De argumenten voor een Europese stabilisatiefunctie zijn helemaal niet zo sterk

Geplaatst als type:
Gepubliceerd om: augustus 1 2018

Wie het debat over de toekomst van de eurozone volgt, zal vaak lezen dat voor een goede werking van de muntunie een eurozone-begroting met stabiliserende werking nodig is. Maar hoe sterk is de economische onderbouwing voor dit pleidooi?

In het kort

– Het is niet nodig om met een Europese stabilisatiefunctie de conjunctuur van lidstaten te ­stabiliseren.

– De noodzaak hiertoe ontbreekt, want slechts vijftien procent van de conjunctuuruitslagen is landenspecifiek.

– Deze landenspecifieke ­schokken kunnen worden opgevangen via ­financiële kanalen, nationale ­begrotingen en het ESM.

Het versterken van de Economische en Monetaire Unie (EMU) is onderwerp van debat. Een van de stellingen in dit debat is dat een centrale budgettaire stabilisatiefunctie voor de eurozone vereist is om de gevolgen van economische schokken op te vangen. Dit zou nodig zijn omdat lidstaten in een munt­unie de nominale wisselkoers en de monetaire beleidsrente niet kunnen inzetten, om landenspecifieke schokken op te vangen. Daarbij wordt soms gesteld dat in andere munt­unies, zoals de Verenigde Staten, een centrale stabilisatiefunctie fungeert als instrument om regionale schokken op te vangen (Berger et al., 2018; De Jong, 2018).

Er bestaat geen consensus over het nut en de noodzaak van een dergelijke stabilisatiefunctie. De Europese Commissie (2018a) en verschillende eurolanden hebben voorstellen gedaan voor een centrale stabilisatiefunctie. Mario Centeno, de voorzitter van de Eurogroep, schreef in juni echter dat over dit onderwerp verschil van inzicht bestaat onder de leden van de Eurogroep (Centeno, 2018). En verschillende economen hebben beargumenteerd dat een stabilisatie­functie niet noodzakelijk is (Von Hagen, 2014; ­Eichengreen en Wyplosz, 2016).

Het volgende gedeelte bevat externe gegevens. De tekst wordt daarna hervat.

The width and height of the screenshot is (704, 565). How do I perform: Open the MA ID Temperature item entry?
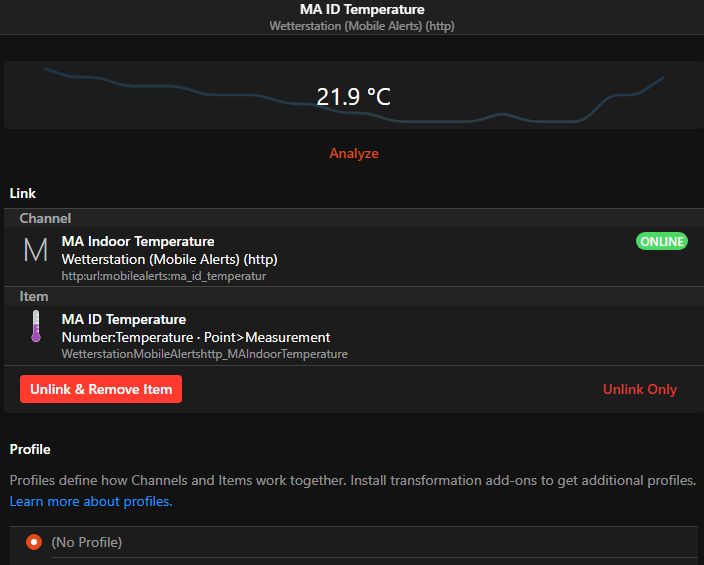[x=123, y=319]
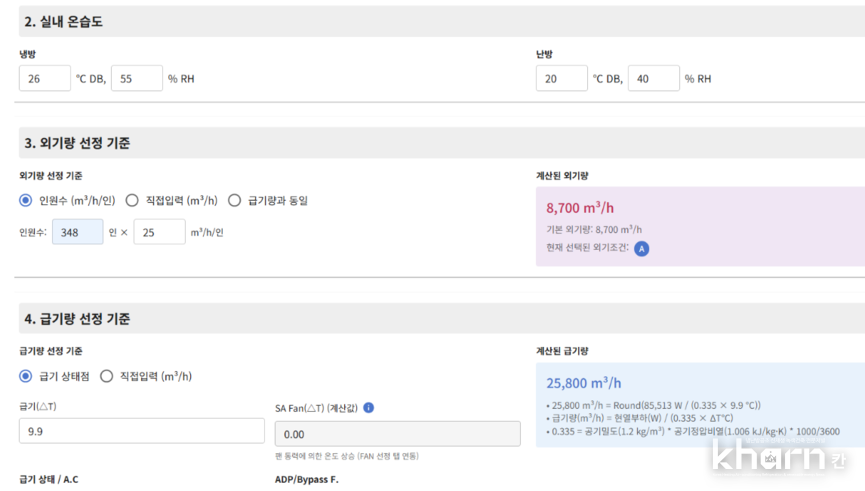The height and width of the screenshot is (491, 865).
Task: Click the per-person airflow field showing 25
Action: [x=159, y=232]
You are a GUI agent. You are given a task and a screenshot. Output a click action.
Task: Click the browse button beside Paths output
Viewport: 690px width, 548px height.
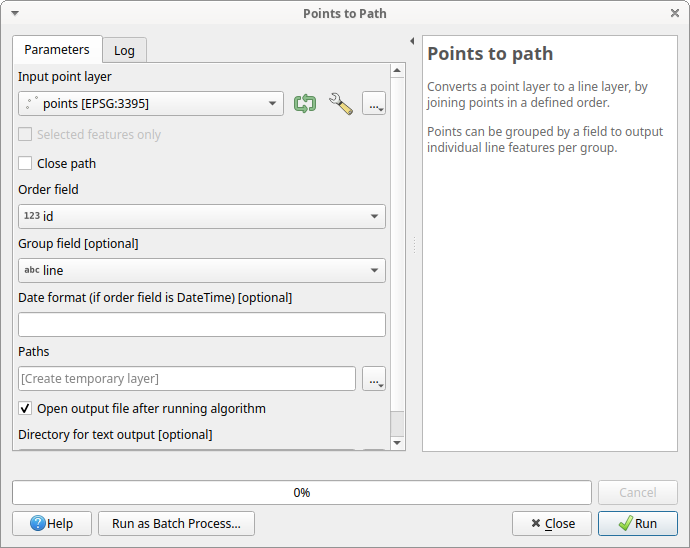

Soms wordt er verondersteld dat tegenstanders van een stabilisatiefunctie zich bovenal verzetten tegen de permanente transfers waarmee een stabilisatiefunctie gepaard kan gaan (Van der Kwaak en Broers, 2018). Dat een stabilisatiefunctie kan leiden tot permanente transfers, en zo de prikkels voor een prudent begrotingsbeleid en structurele hervormingen kan wegnemen, komt in de literatuur inderdaad veelvuldig naar voren (Raad van State, 2017; Beetsma et al., 2018). Maar er zijn ook economische gronden om aan de noodzaak voor een stabilisatiefunctie in de EMU te twijfelen. Zo komen landenspecifieke schokken in de EMU maar beperkt voor, en kan de stabilisatie van de economie ook plaatsvinden via financiële kanalen, nationale automatische stabilisatoren en, in uiterste gevallen, de inzet van middelen uit het Europese Stabiliteitsmechanisme. Deze ­economische argumenten werken we in dit artikel uit.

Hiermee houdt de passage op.